DIRECTION
Reproduce the following rows verbatim, beginning with the line that contains "Task: Click the December 26, 2025, 05:50 date" and continuing through the line that contains "pos(366,142)".

(Element lookup rows)
——

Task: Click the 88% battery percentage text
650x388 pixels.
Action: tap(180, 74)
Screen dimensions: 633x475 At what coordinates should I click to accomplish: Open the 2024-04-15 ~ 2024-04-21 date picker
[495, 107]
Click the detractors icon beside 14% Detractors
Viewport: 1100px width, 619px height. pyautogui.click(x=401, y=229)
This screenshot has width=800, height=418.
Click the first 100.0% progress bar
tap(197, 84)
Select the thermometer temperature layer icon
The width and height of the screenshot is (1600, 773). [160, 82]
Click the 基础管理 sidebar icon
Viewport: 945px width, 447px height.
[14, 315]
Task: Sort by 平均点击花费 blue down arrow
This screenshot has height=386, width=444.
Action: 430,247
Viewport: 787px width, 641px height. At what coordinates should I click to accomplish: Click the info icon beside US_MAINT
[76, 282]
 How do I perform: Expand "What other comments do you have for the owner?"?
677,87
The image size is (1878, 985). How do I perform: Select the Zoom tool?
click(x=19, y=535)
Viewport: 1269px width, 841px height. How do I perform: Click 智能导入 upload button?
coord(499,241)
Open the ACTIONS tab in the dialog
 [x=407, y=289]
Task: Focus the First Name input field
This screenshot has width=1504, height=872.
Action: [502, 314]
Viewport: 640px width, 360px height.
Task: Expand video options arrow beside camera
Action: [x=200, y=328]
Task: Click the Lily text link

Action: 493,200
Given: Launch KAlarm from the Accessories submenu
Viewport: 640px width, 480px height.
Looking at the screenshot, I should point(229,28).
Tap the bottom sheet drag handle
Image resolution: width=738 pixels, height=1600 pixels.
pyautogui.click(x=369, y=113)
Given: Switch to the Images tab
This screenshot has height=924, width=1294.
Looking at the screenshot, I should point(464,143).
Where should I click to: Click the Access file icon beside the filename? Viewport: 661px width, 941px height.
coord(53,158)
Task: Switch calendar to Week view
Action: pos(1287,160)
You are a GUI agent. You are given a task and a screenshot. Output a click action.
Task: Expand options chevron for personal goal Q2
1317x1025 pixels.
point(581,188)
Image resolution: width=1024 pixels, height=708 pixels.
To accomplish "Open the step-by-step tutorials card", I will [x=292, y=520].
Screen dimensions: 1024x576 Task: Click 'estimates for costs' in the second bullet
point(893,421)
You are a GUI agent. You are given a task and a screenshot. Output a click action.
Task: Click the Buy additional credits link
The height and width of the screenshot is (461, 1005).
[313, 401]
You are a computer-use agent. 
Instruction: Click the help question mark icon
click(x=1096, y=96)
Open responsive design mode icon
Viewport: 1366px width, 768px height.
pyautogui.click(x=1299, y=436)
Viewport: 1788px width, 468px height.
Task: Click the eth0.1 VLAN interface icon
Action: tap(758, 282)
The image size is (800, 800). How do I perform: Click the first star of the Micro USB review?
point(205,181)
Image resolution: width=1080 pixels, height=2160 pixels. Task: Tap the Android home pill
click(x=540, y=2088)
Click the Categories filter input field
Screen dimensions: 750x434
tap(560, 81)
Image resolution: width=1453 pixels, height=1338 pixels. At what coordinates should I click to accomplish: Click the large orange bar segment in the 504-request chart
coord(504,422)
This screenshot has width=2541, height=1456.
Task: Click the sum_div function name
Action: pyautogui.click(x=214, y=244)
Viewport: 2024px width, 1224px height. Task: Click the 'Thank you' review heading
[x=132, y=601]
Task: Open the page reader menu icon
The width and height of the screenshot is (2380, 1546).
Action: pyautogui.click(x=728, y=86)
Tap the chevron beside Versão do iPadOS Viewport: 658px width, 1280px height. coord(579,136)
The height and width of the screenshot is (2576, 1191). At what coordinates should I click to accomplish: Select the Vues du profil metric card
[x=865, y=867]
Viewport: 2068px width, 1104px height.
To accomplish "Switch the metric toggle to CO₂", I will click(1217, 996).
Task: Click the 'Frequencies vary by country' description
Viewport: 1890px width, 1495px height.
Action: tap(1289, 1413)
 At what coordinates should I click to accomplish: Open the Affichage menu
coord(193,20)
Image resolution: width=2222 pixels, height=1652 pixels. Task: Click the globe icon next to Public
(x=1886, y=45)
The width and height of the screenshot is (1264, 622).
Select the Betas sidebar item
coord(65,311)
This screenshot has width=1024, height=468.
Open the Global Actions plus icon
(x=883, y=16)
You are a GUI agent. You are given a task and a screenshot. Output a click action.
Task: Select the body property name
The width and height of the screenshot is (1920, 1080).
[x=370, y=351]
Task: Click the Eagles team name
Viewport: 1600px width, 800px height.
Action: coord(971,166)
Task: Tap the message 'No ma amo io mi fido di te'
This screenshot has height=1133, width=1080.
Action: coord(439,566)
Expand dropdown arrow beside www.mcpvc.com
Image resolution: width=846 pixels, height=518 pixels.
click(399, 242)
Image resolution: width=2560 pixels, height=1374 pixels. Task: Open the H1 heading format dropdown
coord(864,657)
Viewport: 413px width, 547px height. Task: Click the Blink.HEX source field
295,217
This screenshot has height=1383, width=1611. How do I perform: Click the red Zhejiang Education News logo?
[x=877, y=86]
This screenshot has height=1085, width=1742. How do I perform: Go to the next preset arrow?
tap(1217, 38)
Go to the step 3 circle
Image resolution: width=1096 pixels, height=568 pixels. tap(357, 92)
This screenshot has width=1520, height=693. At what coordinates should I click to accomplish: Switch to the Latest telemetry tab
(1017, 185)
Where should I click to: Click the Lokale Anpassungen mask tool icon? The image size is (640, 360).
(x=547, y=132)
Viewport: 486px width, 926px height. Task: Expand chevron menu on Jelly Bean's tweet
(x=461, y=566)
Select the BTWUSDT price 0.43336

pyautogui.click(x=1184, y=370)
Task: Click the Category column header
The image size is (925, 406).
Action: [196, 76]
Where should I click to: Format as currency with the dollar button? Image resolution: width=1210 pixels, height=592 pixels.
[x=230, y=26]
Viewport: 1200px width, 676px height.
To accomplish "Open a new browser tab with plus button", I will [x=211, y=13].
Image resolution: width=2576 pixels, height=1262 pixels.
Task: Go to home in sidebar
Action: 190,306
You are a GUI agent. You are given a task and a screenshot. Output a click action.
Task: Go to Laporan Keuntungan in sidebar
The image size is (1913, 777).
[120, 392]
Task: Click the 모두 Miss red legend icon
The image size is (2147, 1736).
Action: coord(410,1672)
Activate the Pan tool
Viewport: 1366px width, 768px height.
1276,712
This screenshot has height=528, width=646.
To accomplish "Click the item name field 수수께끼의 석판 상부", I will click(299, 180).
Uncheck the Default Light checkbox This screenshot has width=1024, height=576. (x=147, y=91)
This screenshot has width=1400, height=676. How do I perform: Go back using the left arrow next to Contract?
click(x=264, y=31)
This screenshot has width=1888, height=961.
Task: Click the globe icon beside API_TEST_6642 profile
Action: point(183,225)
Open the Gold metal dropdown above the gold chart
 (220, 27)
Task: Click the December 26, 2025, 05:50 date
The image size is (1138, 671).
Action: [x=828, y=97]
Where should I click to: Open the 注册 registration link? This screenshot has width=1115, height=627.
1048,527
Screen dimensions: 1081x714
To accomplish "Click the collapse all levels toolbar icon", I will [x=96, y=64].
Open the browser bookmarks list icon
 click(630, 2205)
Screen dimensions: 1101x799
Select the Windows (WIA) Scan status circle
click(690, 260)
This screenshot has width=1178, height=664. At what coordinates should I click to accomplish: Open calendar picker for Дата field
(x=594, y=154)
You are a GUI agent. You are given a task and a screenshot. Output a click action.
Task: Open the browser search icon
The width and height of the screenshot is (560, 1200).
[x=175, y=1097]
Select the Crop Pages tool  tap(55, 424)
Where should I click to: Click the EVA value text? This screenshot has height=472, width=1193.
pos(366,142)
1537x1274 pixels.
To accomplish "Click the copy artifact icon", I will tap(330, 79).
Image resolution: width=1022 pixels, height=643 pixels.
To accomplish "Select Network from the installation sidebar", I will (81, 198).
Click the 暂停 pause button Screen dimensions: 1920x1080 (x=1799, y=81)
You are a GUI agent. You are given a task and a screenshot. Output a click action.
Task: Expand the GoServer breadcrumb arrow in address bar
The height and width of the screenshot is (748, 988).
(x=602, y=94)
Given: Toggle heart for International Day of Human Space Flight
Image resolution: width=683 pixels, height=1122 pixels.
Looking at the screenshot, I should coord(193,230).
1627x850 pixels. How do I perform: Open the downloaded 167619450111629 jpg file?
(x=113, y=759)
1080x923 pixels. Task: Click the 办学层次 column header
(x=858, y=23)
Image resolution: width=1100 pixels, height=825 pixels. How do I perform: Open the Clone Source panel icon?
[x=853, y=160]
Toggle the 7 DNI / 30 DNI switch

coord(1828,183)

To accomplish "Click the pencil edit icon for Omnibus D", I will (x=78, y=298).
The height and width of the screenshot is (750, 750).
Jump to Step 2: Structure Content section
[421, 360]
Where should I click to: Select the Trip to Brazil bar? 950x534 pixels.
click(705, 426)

——

THE ANSWER
Task: Click the December 26, 2025, 05:50 date
The image size is (1138, 671).
Action: [x=828, y=97]
Where should I click to: Open the 注册 registration link? This screenshot has width=1115, height=627.
1048,527
Screen dimensions: 1081x714
To accomplish "Click the collapse all levels toolbar icon", I will [x=96, y=64].
Open the browser bookmarks list icon
 click(630, 2205)
Screen dimensions: 1101x799
Select the Windows (WIA) Scan status circle
click(690, 260)
This screenshot has width=1178, height=664. At what coordinates should I click to accomplish: Open calendar picker for Дата field
(x=594, y=154)
You are a GUI agent. You are given a task and a screenshot. Output a click action.
Task: Open the browser search icon
The width and height of the screenshot is (560, 1200).
[x=175, y=1097]
Select the Crop Pages tool  tap(55, 424)
Where should I click to: Click the EVA value text? This screenshot has height=472, width=1193.
pos(366,142)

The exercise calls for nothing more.